(Available data Opens)
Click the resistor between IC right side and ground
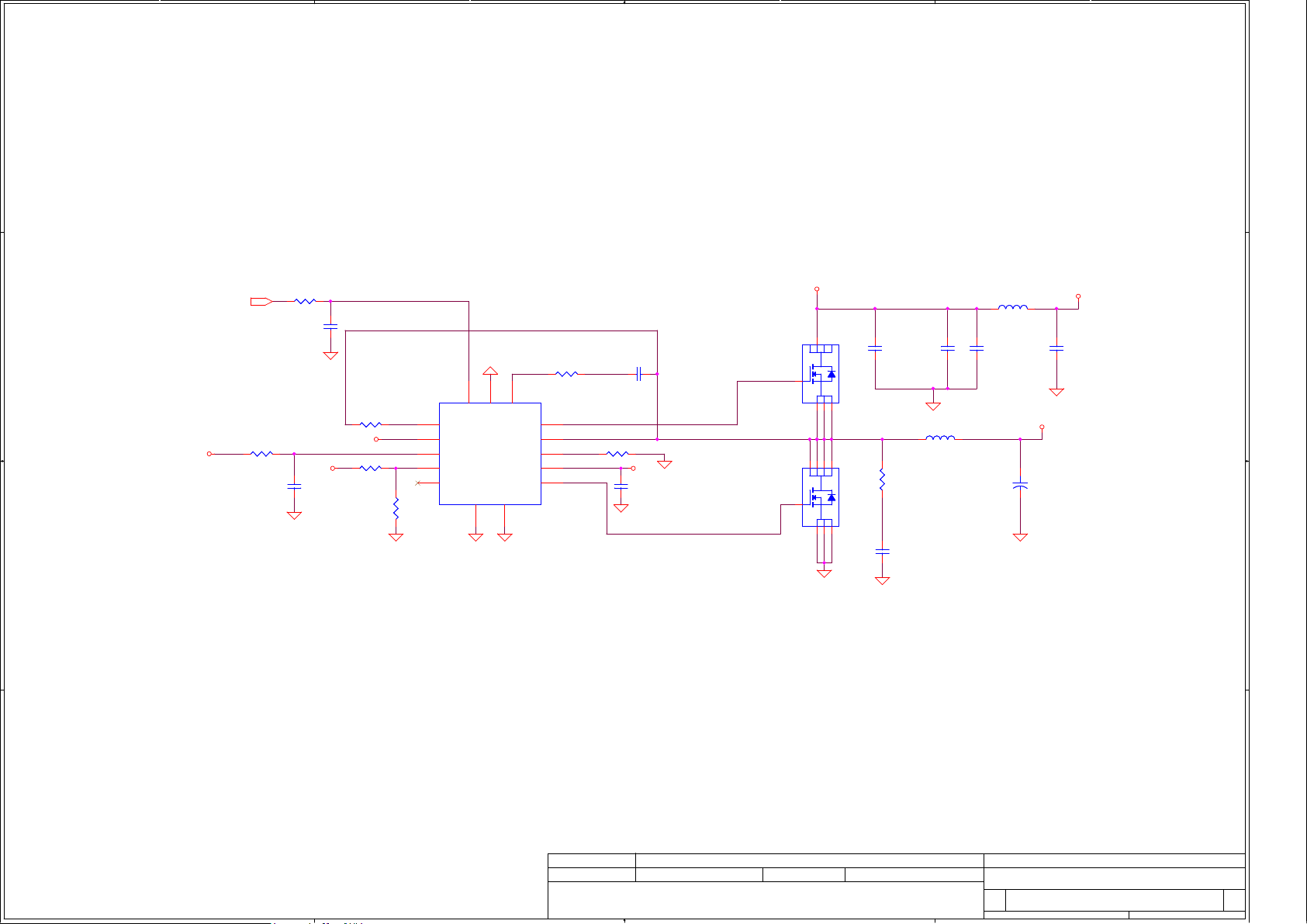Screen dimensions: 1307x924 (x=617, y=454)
(Available data Closes)
(Available data Opens)
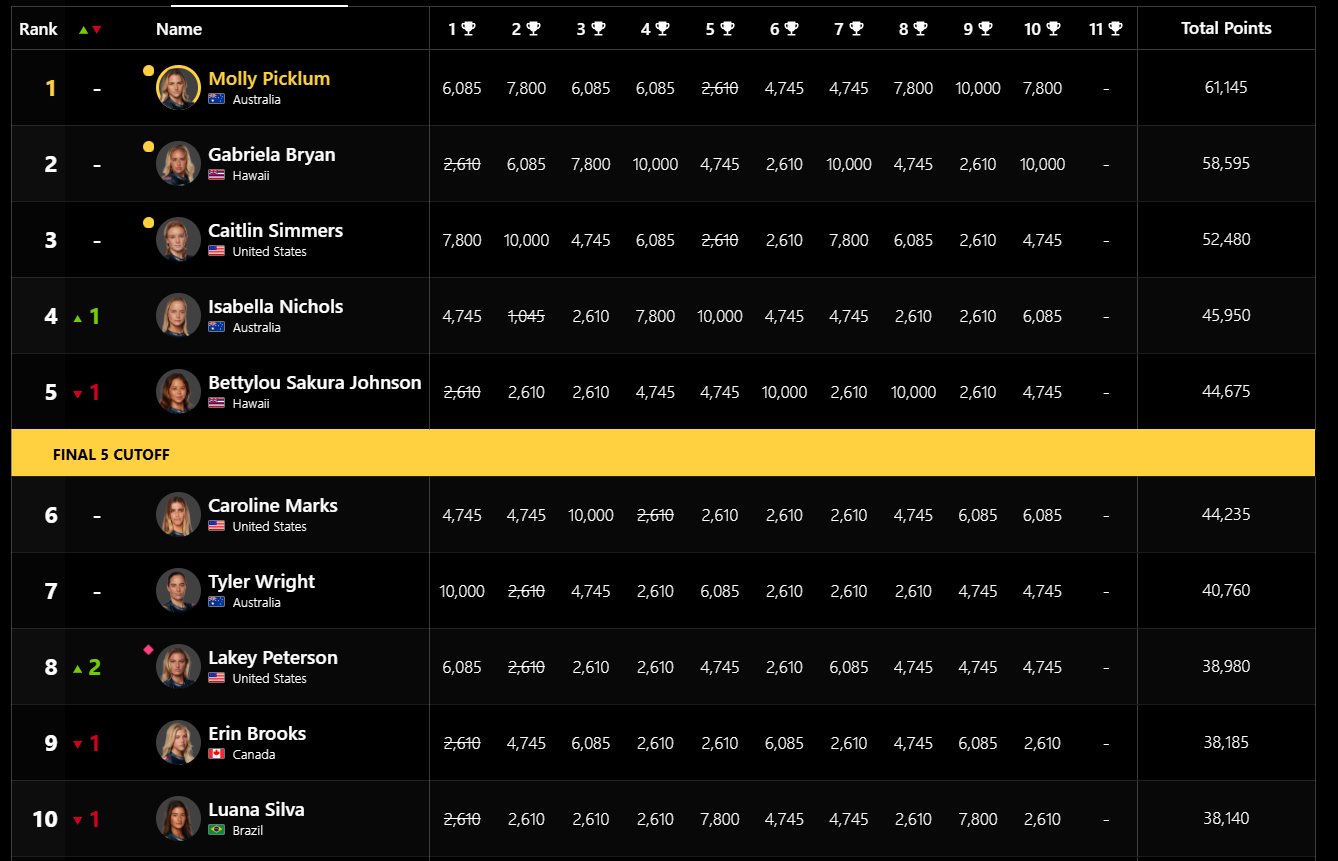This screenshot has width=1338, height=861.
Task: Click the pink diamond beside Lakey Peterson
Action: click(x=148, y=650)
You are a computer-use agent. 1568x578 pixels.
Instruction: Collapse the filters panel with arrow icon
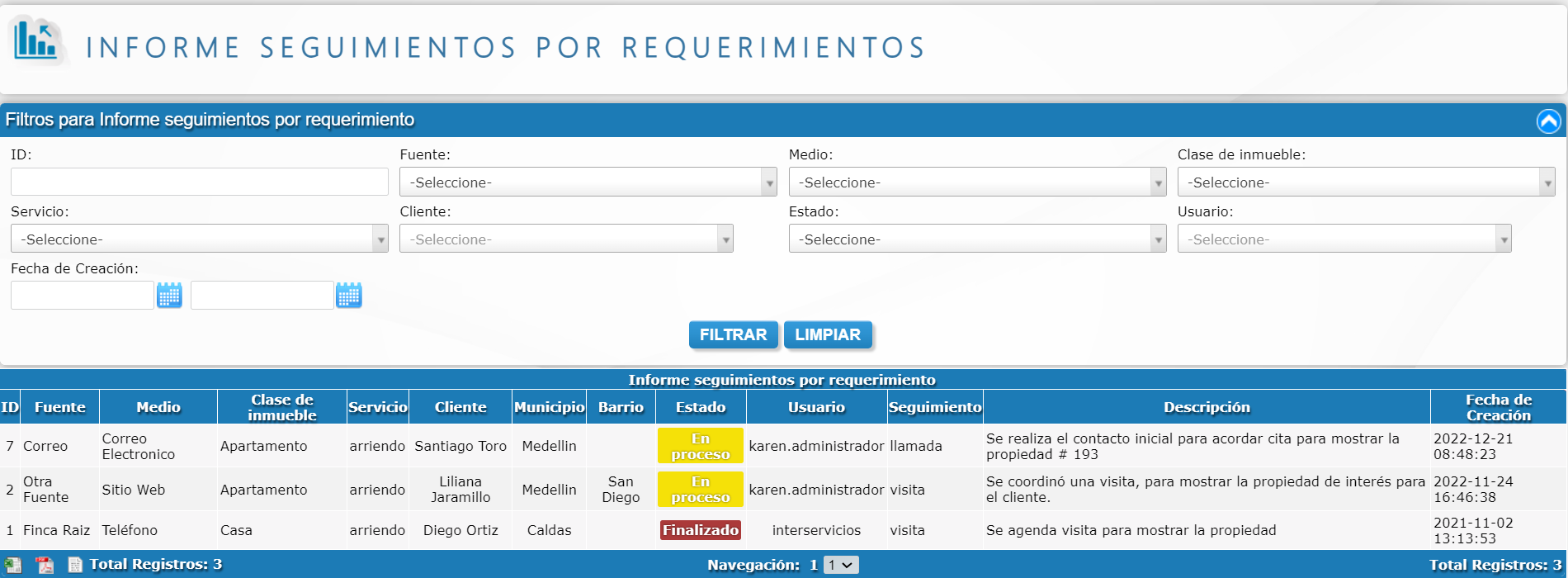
(Available data Closes)
(Available data Opens)
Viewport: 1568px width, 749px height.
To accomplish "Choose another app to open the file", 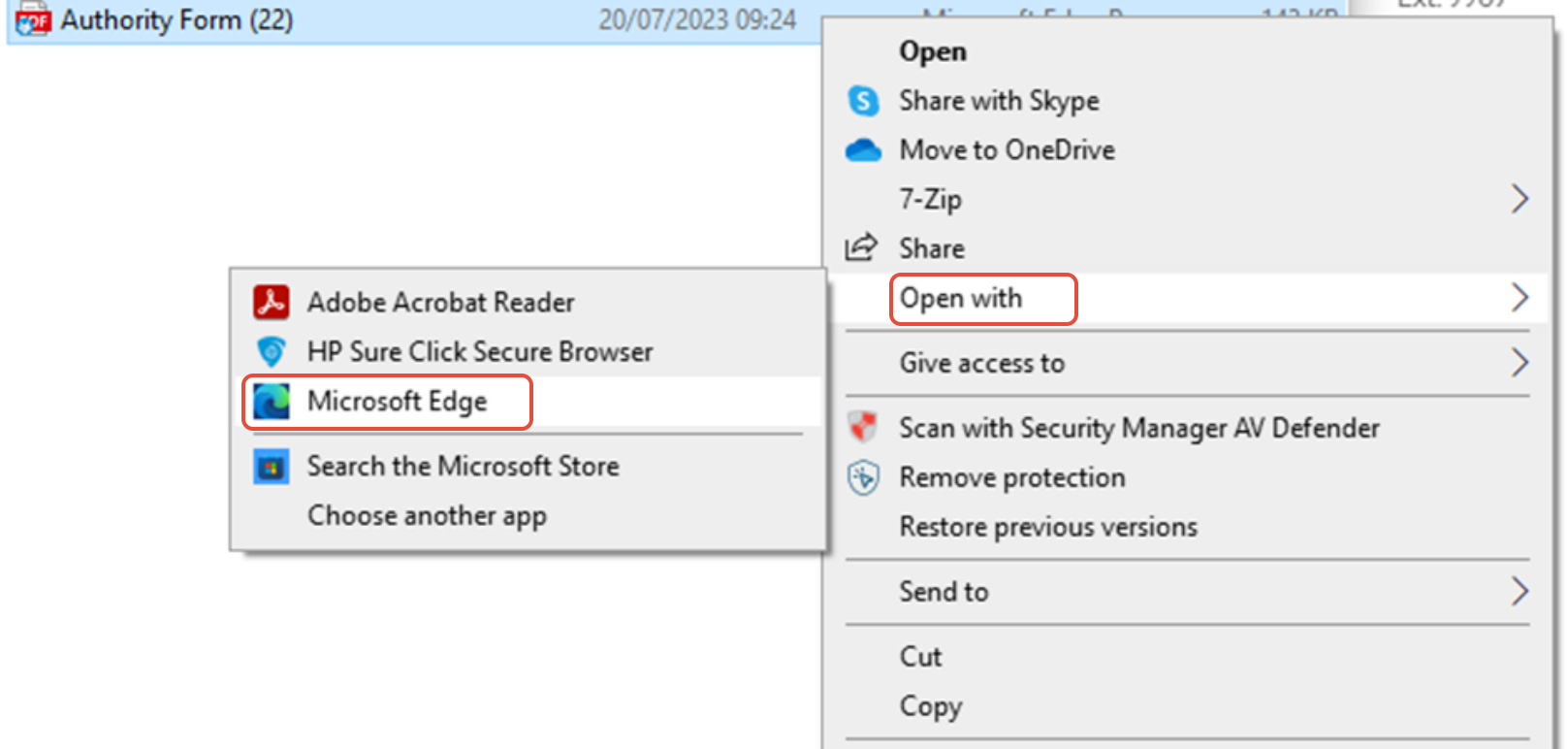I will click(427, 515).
(Available data Closes)
◆ **Work to be completed**: From the records above, copy out the line with "You are a computer-use", the line with "Instruction: Collapse the", and every line between them, word for word.

◆ **Solution to this problem**:
You are a computer-use agent. 1568x578 pixels.
Instruction: Collapse the filters panel with arrow icon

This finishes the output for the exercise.